### Records supplied
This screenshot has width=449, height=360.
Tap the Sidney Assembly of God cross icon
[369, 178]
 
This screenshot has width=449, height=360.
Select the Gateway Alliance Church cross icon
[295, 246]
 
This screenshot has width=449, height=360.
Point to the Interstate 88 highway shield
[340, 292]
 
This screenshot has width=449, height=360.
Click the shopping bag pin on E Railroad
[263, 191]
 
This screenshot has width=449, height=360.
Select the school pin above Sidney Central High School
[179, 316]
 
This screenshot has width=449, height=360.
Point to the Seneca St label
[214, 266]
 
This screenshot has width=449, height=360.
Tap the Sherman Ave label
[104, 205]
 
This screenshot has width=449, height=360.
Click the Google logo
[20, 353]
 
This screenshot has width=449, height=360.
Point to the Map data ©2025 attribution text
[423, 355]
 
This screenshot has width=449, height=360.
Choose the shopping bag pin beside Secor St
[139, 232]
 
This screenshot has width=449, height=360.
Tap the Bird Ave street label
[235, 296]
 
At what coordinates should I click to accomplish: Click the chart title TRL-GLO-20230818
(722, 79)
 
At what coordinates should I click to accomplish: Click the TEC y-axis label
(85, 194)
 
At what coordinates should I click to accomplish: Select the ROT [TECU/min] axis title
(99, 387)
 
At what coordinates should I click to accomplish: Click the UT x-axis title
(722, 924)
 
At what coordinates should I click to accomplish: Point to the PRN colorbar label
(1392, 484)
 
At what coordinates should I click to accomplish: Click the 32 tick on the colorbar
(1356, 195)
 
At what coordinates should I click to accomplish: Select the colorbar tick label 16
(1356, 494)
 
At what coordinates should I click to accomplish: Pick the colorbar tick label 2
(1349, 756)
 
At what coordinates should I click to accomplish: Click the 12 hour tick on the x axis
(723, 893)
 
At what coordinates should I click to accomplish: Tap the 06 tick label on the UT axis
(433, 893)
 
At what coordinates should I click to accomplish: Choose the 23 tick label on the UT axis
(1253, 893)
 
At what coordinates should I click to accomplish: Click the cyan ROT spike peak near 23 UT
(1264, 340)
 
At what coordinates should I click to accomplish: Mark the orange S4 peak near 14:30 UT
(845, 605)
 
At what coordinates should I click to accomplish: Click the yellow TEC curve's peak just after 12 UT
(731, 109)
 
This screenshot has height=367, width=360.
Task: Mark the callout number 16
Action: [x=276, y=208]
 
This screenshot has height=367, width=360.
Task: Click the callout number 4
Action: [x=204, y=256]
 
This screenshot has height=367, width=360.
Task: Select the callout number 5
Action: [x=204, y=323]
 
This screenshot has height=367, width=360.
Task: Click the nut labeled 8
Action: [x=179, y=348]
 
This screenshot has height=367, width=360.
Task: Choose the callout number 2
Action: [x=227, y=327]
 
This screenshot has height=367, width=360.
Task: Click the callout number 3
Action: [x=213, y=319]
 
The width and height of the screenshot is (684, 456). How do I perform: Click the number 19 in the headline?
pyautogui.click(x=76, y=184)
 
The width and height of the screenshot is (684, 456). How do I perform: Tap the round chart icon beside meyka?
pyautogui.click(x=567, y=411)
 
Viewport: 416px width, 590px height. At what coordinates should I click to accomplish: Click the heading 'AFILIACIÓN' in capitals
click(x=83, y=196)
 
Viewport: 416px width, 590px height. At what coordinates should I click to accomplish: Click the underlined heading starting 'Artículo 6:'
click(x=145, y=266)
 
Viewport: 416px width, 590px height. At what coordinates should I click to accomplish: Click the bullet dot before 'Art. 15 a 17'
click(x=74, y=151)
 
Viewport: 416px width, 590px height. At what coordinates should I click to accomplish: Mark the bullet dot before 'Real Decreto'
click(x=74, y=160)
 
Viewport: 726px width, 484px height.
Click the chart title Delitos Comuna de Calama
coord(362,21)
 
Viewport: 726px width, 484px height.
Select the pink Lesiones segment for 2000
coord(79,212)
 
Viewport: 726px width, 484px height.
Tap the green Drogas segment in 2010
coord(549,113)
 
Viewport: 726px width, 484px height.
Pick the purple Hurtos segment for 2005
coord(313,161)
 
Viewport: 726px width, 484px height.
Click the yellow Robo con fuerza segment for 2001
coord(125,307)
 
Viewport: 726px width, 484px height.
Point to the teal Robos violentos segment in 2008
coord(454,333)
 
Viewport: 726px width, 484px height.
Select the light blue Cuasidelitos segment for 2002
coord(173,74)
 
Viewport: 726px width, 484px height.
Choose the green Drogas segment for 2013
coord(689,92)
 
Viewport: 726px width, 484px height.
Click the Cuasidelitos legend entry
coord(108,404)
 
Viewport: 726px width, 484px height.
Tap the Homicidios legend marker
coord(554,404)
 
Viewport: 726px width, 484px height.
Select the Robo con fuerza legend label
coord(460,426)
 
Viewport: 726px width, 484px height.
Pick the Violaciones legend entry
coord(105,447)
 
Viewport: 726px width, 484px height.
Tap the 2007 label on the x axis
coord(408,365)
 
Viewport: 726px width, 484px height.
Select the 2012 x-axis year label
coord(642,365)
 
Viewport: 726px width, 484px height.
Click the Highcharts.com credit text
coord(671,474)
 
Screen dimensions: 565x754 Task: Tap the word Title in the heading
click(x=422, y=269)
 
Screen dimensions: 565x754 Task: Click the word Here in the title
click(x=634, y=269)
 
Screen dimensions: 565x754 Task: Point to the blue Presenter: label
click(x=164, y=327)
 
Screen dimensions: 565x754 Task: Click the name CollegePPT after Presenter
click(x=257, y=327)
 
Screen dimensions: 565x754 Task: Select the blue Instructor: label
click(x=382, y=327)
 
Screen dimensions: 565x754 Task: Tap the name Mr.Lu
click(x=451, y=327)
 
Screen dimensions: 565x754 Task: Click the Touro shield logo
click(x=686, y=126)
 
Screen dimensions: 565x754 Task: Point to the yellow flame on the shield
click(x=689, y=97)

### Task goal
Copy out, word for word, the part of the rows that opens with the line containing "Screen dimensions: 565x754 Task: Point to the yellow" and runs through the end of the rows.

### Answer
Screen dimensions: 565x754 Task: Point to the yellow flame on the shield
click(x=689, y=97)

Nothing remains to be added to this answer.